Leaving out all pictures, write down exactly the lines from the one containing "Click the left grip handle of overview slider" through the last line of the material.

▶ **DATASET RECORDS**
--*--

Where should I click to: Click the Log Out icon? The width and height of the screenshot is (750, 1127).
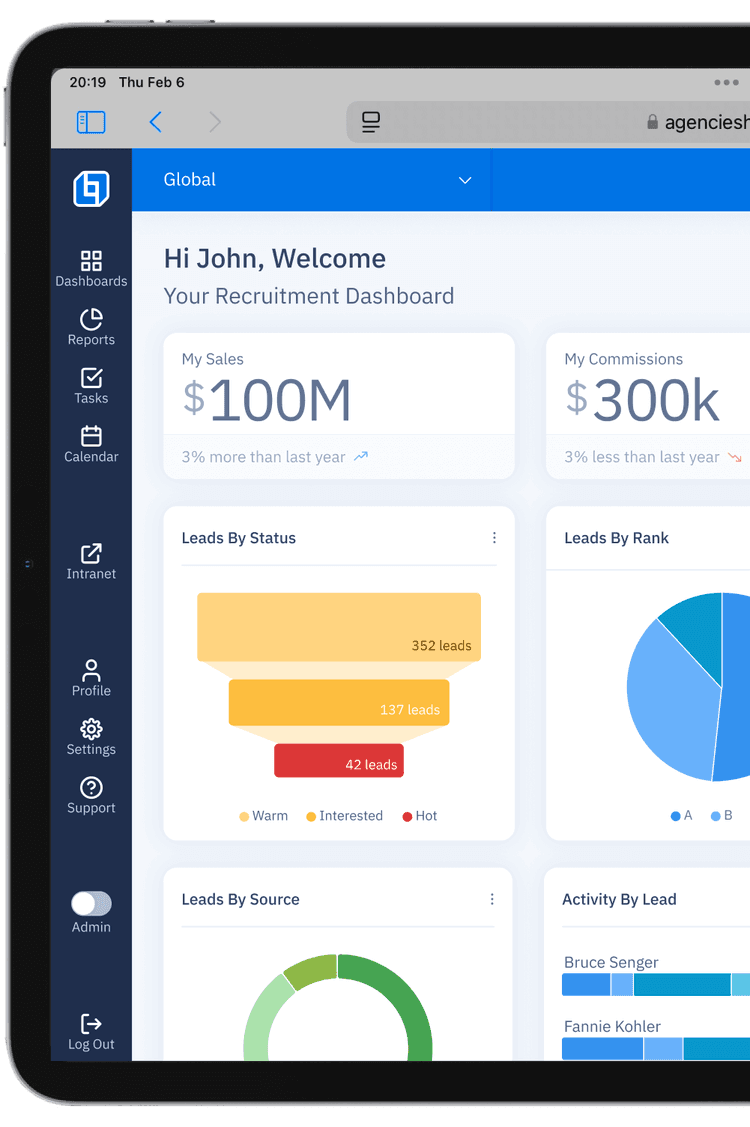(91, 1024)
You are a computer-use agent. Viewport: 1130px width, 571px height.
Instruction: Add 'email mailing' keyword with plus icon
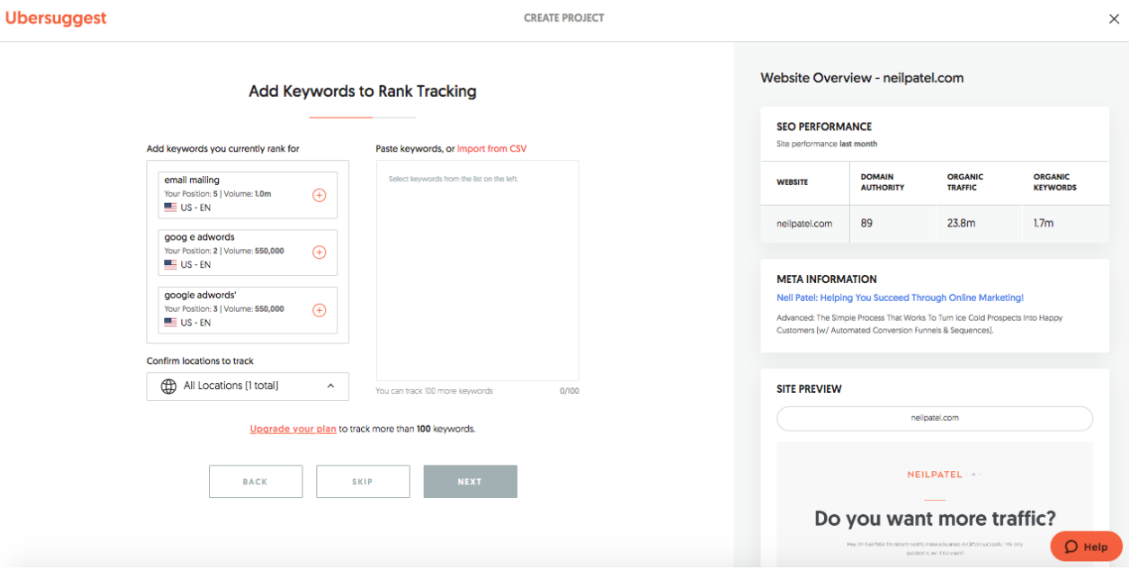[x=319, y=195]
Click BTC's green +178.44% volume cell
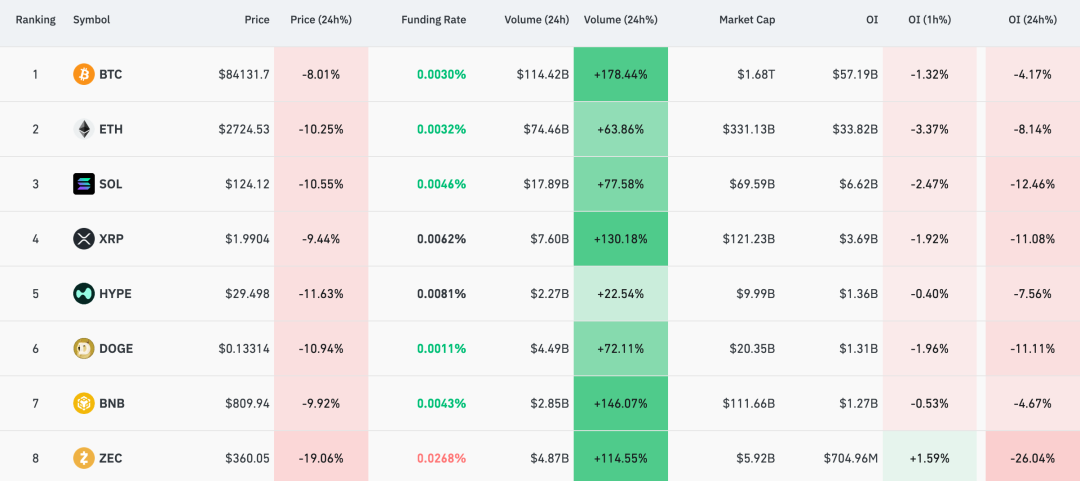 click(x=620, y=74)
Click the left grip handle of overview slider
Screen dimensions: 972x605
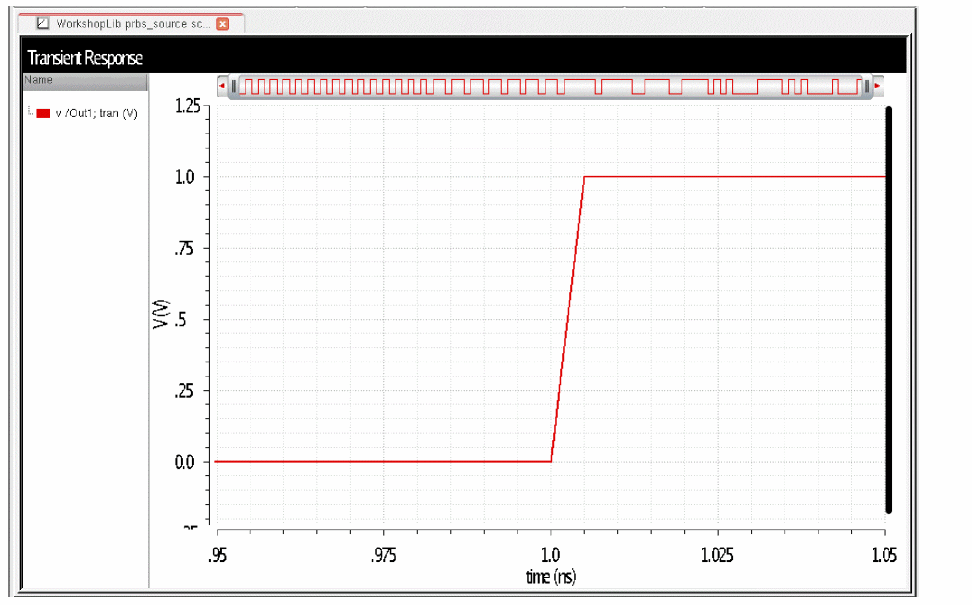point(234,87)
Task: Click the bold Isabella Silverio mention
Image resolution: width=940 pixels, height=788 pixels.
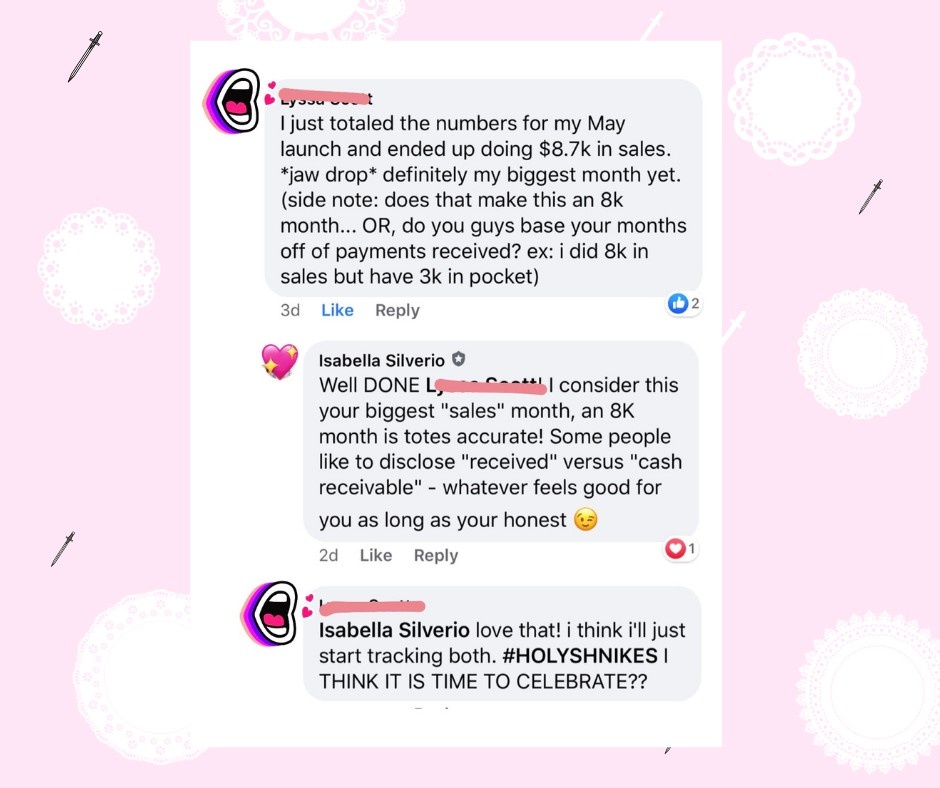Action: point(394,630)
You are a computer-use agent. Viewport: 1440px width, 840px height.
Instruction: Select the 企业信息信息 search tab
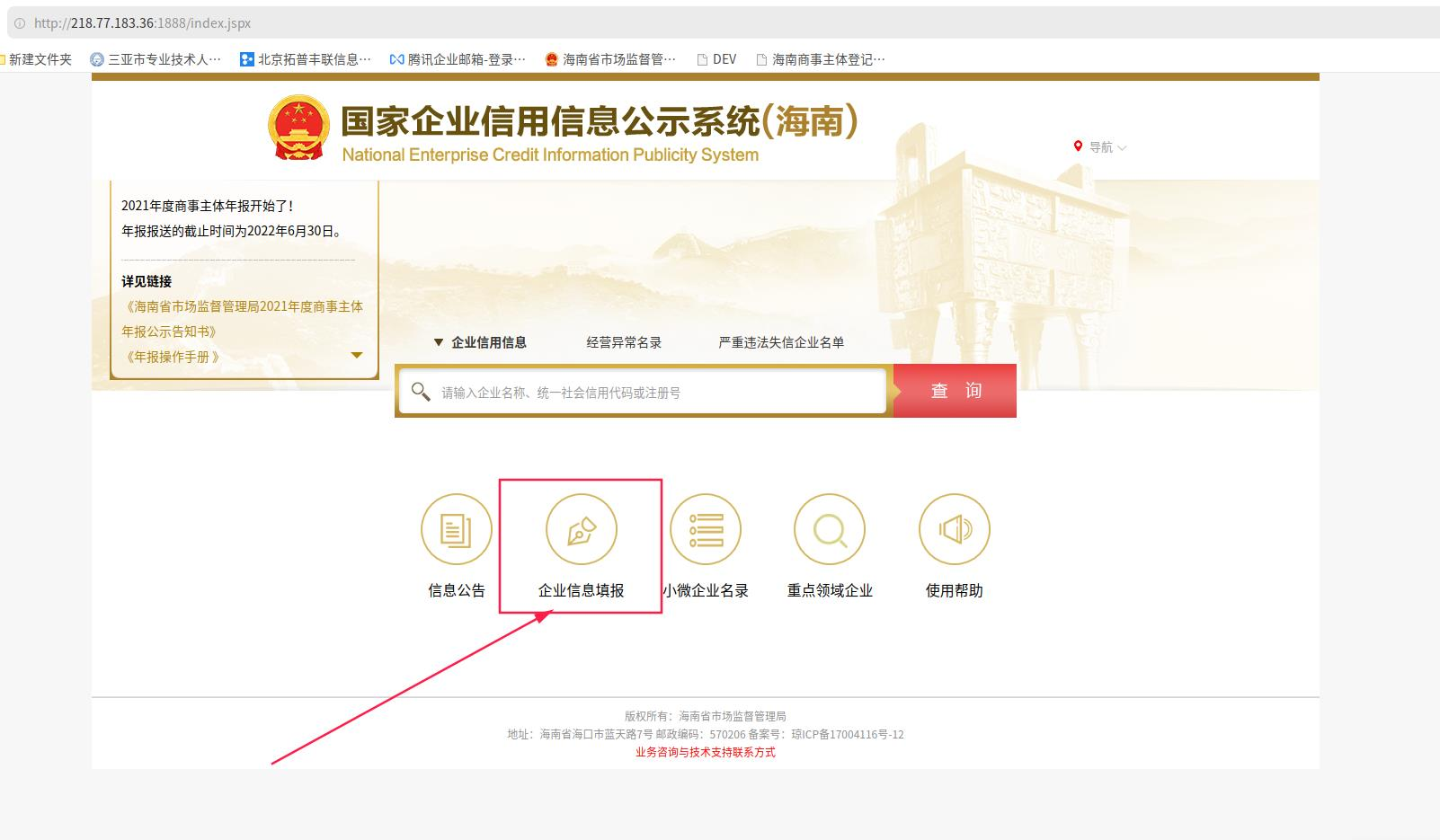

--*--

▶ **ANSWER TO THE EXERCISE**
Click the left grip handle of overview slider
Screen dimensions: 972x605
point(234,87)
Task: Click the bold Isabella Silverio mention
Image resolution: width=940 pixels, height=788 pixels.
Action: point(394,630)
You are a computer-use agent. Viewport: 1440px width, 840px height.
Instruction: Select the 企业信息信息 search tab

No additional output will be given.